How to Raise Kids Who Aren’t Self-Conscious About Their Appearance


Nearly two-thirds of parents report that their child is insecure about some element of their appearance, according to the C.S. Mott Children’s Hospital National Poll on Children’s Health at the University of Michigan Health. To add to that, one in five parents say their teens dislike being in photos because they’re too self-conscious.

“Children begin forming opinions about their bodies and looks at a very young age,” says Dr. Susan Woolford, a pediatrician at the University of Michigan Health C.S. Mott Children’s Hospital.

While it might be easy to attribute a child’s negative views of their appearance to social media, it’s just as likely to stem from interactions with peers, strangers, or family members. But how can parents promote body positivity in their children? We offer some simple things you can do to help kids avoid becoming self-conscious and embrace who they are.

Do they seem pessimistic or preoccupied about themselves?

While retailers are moving toward body diversity and positivity in their advertising, Woolford says there are some red flags parents can look out for if their child is preoccupied with or has a negative outlook regarding their appearance. Behaviors can include constantly talking about how they look, suddenly trying fad diets, or excessively exercising.

“We looked at things like not wanting to be in photographs,” she says. “Some children may not want to be in certain social settings or attend events. If it appears to be taking a toll on their quality of life or self-esteem, it may lead parents to take action.”

Help children develop a critical eye toward media

It’s one thing to know what your child engages with online, but how are they processing this content? Woolford recommends helping your child develop a critical eye toward what they see in all media, including social media. For example, several years ago, Dove ran an advertising campaign showing the work and manipulation it takes to create a billboard ad. It can be a starting point for a more extended conversation. You can also start by asking your child: “Can these images be achieved in a healthy way?” “Has this been distorted in some way?” “Who is this for?”

“Parents can teach their children to be media literate and savvy so they understand that these portrayals of the perfect body, face, and look in advertisements, media, and even from their own friends doesn’t reflect reality,” Woolford says.

Social media isn’t the lone culprit

Concerned parents and social observers were worried about the effects of difficult-to-attain beauty standards long before the advent of Instagram, TikTok, and other social media platforms. Many parents who participated in the national poll reported that real-life interactions have a more significant impact than social media on their child’s self-view. Woolford recommends parents speak with any children, strangers, or other family members who reinforce a negative body image in their children.

Shift their motivation

Advertisements for diet and exercise programs and products tend to focus on how their services can make you look rather than how you’ll feel when you’re done.

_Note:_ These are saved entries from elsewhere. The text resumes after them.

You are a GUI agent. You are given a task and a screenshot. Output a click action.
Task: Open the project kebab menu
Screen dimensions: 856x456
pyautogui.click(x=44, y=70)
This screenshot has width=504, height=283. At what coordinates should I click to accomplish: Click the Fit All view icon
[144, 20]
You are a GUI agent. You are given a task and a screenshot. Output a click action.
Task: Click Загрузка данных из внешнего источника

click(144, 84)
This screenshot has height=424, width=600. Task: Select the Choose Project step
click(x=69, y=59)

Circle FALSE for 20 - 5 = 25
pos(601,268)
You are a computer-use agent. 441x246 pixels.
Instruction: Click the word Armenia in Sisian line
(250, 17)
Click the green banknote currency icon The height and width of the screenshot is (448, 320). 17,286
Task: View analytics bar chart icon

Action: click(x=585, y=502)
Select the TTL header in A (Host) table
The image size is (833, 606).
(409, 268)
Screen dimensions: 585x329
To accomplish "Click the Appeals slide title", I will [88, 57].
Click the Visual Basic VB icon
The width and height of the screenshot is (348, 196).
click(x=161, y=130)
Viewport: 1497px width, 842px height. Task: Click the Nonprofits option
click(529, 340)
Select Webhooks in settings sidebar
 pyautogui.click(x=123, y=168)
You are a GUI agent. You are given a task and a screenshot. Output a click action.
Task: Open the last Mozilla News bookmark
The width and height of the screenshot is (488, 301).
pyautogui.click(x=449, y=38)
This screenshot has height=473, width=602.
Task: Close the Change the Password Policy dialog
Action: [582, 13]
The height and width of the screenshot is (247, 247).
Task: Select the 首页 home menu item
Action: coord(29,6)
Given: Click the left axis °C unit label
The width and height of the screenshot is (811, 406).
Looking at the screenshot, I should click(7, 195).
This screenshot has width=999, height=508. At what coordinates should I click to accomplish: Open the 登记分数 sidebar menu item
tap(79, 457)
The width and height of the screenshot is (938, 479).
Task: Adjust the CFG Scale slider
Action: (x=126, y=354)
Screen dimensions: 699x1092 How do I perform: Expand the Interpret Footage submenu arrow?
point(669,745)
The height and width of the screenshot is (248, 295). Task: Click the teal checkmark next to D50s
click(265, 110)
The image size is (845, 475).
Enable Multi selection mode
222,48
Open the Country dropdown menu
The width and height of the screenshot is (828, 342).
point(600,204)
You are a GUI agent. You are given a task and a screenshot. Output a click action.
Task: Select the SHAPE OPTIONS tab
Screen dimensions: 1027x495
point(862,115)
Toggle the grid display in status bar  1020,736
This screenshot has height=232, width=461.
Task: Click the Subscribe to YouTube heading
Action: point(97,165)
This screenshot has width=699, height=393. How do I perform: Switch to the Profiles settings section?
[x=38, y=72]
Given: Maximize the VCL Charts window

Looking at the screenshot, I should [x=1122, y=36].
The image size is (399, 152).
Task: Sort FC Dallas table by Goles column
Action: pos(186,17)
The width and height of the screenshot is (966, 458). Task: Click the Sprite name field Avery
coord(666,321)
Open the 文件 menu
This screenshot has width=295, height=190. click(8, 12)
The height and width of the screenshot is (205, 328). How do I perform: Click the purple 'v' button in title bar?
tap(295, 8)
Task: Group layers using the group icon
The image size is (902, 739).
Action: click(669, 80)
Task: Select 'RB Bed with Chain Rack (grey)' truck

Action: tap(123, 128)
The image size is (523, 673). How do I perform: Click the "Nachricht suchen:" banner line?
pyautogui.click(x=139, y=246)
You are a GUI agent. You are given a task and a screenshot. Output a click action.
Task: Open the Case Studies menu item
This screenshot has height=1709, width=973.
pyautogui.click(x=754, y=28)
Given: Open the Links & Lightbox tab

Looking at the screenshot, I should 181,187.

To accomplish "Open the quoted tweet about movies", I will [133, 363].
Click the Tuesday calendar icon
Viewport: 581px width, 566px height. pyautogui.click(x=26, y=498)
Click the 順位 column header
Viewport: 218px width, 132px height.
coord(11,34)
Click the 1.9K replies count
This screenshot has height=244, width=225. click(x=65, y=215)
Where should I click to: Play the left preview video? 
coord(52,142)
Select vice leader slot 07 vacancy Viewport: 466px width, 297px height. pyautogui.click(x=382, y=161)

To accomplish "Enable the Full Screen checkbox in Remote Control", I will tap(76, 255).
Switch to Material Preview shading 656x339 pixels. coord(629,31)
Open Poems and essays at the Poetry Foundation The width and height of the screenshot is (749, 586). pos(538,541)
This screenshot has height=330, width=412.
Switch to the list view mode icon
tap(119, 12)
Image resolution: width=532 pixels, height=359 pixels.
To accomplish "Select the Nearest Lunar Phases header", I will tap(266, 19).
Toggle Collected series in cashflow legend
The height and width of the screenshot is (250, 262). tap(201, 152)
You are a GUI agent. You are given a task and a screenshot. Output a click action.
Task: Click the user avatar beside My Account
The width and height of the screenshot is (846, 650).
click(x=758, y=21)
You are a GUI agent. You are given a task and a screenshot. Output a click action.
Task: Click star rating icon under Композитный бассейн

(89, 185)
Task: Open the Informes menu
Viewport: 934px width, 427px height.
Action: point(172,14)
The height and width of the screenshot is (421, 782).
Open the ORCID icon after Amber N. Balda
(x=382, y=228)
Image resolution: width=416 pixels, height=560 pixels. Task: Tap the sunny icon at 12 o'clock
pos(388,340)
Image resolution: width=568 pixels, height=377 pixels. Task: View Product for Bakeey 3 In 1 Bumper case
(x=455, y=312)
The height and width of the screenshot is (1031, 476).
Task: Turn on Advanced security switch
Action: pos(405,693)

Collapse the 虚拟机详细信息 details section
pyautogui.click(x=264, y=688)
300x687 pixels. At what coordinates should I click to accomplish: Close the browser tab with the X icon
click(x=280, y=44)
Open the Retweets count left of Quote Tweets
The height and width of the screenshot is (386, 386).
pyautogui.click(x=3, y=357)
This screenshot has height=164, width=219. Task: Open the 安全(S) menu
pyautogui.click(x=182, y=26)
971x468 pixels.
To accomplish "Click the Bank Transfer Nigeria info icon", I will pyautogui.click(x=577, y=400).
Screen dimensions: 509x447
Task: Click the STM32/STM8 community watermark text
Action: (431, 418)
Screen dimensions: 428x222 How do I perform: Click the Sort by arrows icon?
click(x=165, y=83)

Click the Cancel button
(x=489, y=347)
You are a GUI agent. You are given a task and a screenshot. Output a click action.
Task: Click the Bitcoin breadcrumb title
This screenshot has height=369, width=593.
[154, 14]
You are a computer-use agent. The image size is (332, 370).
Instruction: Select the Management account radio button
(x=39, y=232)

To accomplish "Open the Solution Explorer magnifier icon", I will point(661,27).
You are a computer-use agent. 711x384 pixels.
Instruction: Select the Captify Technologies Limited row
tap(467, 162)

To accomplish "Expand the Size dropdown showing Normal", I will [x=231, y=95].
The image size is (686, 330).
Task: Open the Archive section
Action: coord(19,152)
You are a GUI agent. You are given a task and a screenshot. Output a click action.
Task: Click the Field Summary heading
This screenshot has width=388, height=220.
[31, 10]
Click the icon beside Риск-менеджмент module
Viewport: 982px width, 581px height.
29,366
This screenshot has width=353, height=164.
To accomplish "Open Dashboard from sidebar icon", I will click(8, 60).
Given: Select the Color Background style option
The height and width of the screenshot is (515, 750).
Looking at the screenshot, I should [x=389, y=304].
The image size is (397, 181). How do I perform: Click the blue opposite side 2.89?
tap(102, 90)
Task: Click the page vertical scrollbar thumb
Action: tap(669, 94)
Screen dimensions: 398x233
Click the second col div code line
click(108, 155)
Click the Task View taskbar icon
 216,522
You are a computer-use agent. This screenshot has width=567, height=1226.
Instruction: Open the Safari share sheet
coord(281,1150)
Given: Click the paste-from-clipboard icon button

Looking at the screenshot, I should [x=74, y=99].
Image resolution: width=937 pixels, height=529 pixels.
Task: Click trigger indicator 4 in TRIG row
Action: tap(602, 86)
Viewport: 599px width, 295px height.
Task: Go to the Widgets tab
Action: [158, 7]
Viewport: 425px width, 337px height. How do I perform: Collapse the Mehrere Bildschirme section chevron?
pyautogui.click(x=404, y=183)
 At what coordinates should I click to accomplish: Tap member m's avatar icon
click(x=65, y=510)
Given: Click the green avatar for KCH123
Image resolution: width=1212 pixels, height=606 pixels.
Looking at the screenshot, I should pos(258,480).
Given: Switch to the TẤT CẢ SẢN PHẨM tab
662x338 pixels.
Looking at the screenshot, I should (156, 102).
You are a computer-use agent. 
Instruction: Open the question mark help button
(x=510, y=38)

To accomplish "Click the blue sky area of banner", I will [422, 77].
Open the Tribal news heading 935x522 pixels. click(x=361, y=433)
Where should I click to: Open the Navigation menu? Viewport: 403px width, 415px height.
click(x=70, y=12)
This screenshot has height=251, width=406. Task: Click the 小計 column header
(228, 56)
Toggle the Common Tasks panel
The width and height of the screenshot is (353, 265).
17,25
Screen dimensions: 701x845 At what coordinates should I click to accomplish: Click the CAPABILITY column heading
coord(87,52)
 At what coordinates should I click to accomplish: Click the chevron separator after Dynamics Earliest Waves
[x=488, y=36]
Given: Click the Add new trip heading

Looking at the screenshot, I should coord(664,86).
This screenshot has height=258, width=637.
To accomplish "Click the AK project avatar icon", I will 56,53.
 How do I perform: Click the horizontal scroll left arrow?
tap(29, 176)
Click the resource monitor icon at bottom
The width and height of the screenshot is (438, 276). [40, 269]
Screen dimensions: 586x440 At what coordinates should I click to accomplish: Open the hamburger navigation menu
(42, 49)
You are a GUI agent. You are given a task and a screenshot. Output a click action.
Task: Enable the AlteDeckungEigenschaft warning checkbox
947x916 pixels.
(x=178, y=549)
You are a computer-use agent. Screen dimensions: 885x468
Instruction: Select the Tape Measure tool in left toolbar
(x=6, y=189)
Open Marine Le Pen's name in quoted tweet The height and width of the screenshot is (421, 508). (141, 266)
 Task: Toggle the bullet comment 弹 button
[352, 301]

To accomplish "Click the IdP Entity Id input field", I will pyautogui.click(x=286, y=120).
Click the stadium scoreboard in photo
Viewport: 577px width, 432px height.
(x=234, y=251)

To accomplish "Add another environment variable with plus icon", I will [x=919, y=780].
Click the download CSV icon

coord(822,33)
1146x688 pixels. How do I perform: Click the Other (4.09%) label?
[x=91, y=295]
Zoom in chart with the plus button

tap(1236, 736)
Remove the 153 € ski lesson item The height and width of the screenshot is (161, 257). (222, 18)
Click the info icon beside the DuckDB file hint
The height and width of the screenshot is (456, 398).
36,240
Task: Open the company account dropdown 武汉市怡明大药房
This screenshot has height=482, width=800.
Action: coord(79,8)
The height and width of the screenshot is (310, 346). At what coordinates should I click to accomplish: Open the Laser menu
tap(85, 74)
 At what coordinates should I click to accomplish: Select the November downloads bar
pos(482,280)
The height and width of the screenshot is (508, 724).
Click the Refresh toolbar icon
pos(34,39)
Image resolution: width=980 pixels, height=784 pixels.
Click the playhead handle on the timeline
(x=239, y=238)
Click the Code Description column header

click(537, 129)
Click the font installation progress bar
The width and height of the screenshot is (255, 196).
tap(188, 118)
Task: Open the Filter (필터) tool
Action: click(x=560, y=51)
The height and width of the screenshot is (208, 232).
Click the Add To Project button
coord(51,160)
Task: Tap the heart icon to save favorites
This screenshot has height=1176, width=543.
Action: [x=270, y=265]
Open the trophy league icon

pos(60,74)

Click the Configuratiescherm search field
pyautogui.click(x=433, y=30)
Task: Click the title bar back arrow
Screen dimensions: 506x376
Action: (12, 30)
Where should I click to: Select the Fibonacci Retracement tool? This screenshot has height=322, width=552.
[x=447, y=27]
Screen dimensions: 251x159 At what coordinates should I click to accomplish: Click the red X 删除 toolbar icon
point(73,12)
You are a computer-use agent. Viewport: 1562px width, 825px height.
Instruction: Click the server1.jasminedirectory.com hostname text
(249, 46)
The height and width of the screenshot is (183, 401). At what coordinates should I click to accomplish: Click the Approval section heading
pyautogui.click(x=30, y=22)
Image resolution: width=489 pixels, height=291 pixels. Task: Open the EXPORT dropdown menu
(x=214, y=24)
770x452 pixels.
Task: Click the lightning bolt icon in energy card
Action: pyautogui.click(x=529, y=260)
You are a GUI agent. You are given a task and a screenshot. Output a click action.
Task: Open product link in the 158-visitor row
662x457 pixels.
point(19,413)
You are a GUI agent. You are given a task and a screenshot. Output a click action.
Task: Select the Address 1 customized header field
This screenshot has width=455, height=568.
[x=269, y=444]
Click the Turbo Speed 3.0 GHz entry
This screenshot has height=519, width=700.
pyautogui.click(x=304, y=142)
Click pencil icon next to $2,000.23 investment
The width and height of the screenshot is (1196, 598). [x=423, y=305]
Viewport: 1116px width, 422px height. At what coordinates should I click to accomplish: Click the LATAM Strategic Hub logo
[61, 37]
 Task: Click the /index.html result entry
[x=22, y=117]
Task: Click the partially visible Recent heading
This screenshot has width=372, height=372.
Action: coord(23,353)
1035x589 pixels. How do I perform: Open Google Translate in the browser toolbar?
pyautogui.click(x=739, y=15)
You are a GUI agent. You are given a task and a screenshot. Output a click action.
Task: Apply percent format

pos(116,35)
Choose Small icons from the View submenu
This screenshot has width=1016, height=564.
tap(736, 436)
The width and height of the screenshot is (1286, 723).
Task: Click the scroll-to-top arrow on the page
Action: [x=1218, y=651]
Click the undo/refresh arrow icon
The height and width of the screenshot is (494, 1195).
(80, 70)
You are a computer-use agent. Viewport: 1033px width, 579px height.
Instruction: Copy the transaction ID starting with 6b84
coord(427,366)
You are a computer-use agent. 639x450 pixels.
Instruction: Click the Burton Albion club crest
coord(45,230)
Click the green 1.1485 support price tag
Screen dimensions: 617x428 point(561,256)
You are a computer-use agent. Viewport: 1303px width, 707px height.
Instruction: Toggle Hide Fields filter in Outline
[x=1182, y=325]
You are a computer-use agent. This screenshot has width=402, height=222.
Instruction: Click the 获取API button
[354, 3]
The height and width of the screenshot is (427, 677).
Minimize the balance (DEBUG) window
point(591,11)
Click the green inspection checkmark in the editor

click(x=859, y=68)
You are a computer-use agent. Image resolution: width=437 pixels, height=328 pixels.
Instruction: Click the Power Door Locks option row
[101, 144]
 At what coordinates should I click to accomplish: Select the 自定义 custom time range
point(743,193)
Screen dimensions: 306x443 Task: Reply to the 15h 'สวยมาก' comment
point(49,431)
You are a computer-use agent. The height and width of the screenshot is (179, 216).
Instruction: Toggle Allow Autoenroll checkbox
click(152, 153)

Woolford says parents shouldn’t emphasize on lowering the number on the scale but rather how better food and more exercise can help improve your health.

She also believes that the conversation about meals should be shaped similarly, as fruits, vegetables, and other foods provide all the vitamins and minerals we need for every organ to work well.

“The reasons for having a healthy weight are not because of how we look or the clothes we wear,” she explains. “It’s because we are likely to be working better. Vessels will likely stay nice, open, and clear so blood can flow through them. Our lungs are functioning well. Our hearts are functioning well. I think we have to reshape this conversation around food and activity so that it is completely about helping our bodies to work optimally.”

Negative feelings about appearance aren’t limited to gender

When Woolford began the poll, she thought the issues it tackled were mainly for girls. However, the data revealed something surprising.

“While the data suggests that a greater percentage of parents of girls noted that the child had a concern, the percentage for boys was quite substantial,” she says.

Children of both genders between the ages of 8 and 18 tend to be self-conscious about their weight, skin, hair, teeth, height, and some of their facial features, making males just as vulnerable to depression, eating disorders, and low self-esteem.

Remind children that this isn’t forever

A child’s body changes rapidly because of puberty, which means that the aspects of their appearance that children tend to focus on will eventually disappear. Woolford suggests that parents show children what they looked like growing up so they can see that issues with their skin and teeth are just a phase.

“Parents can acknowledge that we all feel slightly uncomfortable about something,” she says. “But it doesn’t define us and impact our self-esteem or self-worth.”